Indeed, we did not find it possible to participate in the regular discussion planned for December 23 in Moscow, obviously, as a result of the illegal blockade of the Lachin corridor. But I have already mentioned that by not participating, we still transferred our proposals remotely. And here, a few days ago, 10-15 days ago, we received Azerbaijan's response. Our next proposals were handed over, then the Azerbaijani proposals, and, in fact, we are at the stage of discussion. I want to say that this shows that the negotiation process, by and large, has not stopped, both comments and proposals have been exchanged. And now we will present our new comments based on the ones from the Azerbaijani side.
As for the meetings, if you recall, we haven’t canceled the Moscow meeting, we have postponed it. And, as this wording suggests, we will relaunch that postponed meeting at any convenient moment. The meeting may take place in Moscow, the meetings may take place elsewhere. If you followed the track, we had such meetings in different capitals and different cities. I would like to say that perhaps it would be fair to note that the choice of a city, a venue, is certainly important, but it may not have an extremely significant impact on the process. And in this regard, we are ready to hold another meeting, the postponed meeting in Moscow.
Is there a crisis with Moscow or not? We are allied countries: there is a very broad bilateral and multilateral agenda, there are many agreements, there are disagreements on certain issues, even public ones, including those related to CSTO's role and political assessments or lack thereof. To call them a crisis is perhaps an overstatement. We are constantly in contact with our Russian partners, as I already mentioned, we discuss all possible issues of the multi-faceted agenda: the ones agreed-upon and still pending issues.
Question ("Radio Liberty"): Excuse me, Mr. Minister, you haven’t clarified whether Baku accepts Yerevan’s proposals.
Ararat Mirzoyan: I would probably not consider it appropriate at the moment to fully disclose the content of the proposals, because we are speaking about details, we are speaking about the negotiation process, and furthermore, the positions of the parties on various issues that have stiffened at different stages, in some cases are converging, in others continue to differ greatly from each other. Therefore, it is probably politically untenable to take any detail separately and say what the positions of the parties on this issue are at the moment because tomorrow there might be a completely different picture. I repeat, we managed to bring our positions closer on some issues, but the Armenian side has its own principled issues in this process, and, I think, we have repeatedly stated about it publicly.
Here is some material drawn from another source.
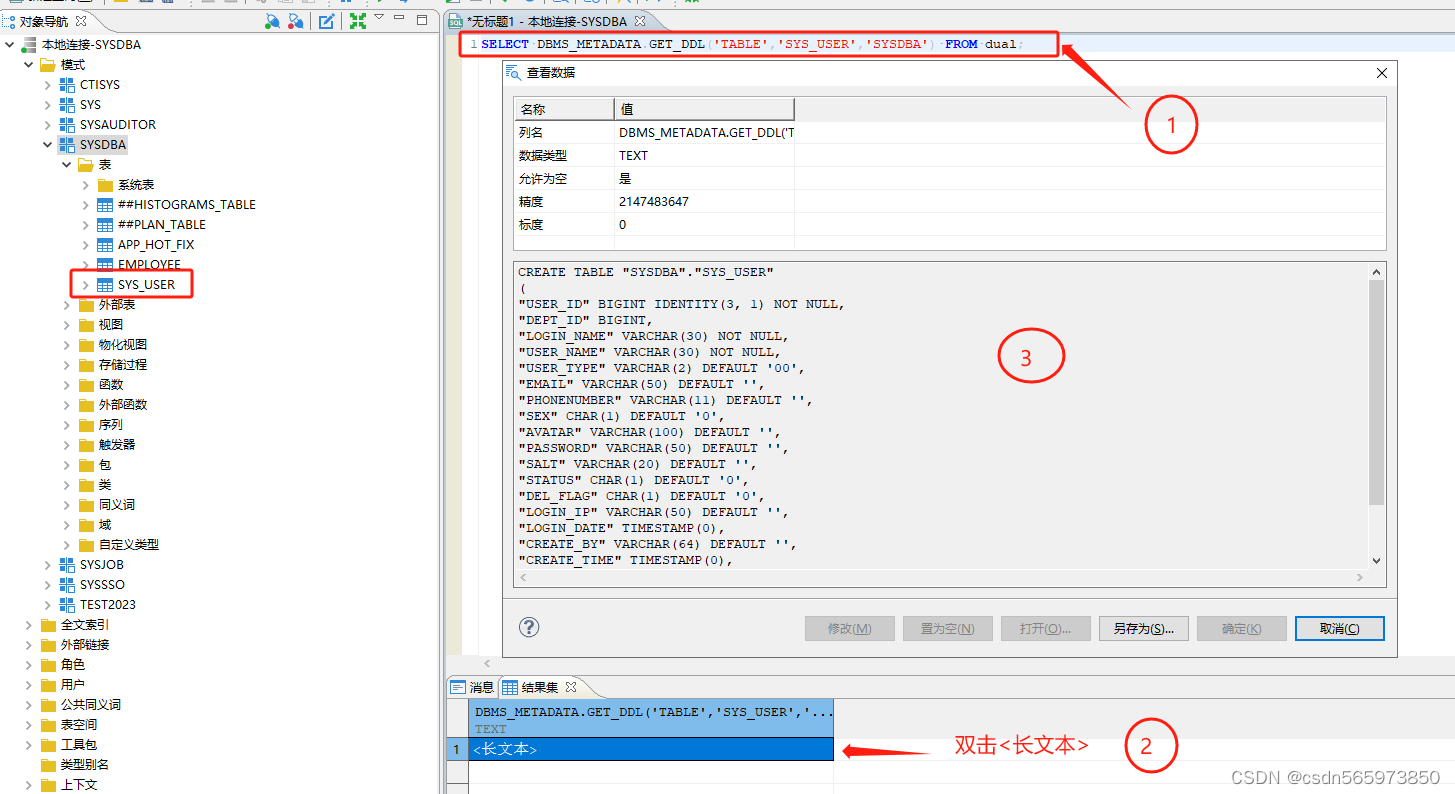The image size is (1455, 794).
Task: Click the pencil edit icon on 对象导航 panel
Action: point(325,19)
Question ("Public TV"): I address my question to both Ministers. In the last two years, Azerbaijan has carried out several aggressions against the territorial integrity of Armenia and occupied some parts of the country. And for the last two months, the official Baku has been keeping the Lachin corridor under blockade, and thus also the whole Artsakh. Against this background, the EU has decided to deploy a long-term monitoring mission in Armenia. Do you think that this EU mission and the EU can in any manner contribute to deterring Azerbaijan’s aggressive actions and establishing peace and stability in the region?
Ararat Mirzoyan: Yes, I think that the European Union, as well as the entire international community, has a very significant role to play in the further discussion of ensuring the rights and security of Nagorno Karabakh, in the lifting of the current blockade, and in the region generally. I repeat there is only one way of solving all the issues: peaceful negotiations, diplomatic way, and here the international community and, in particular, the European Union have a role to play.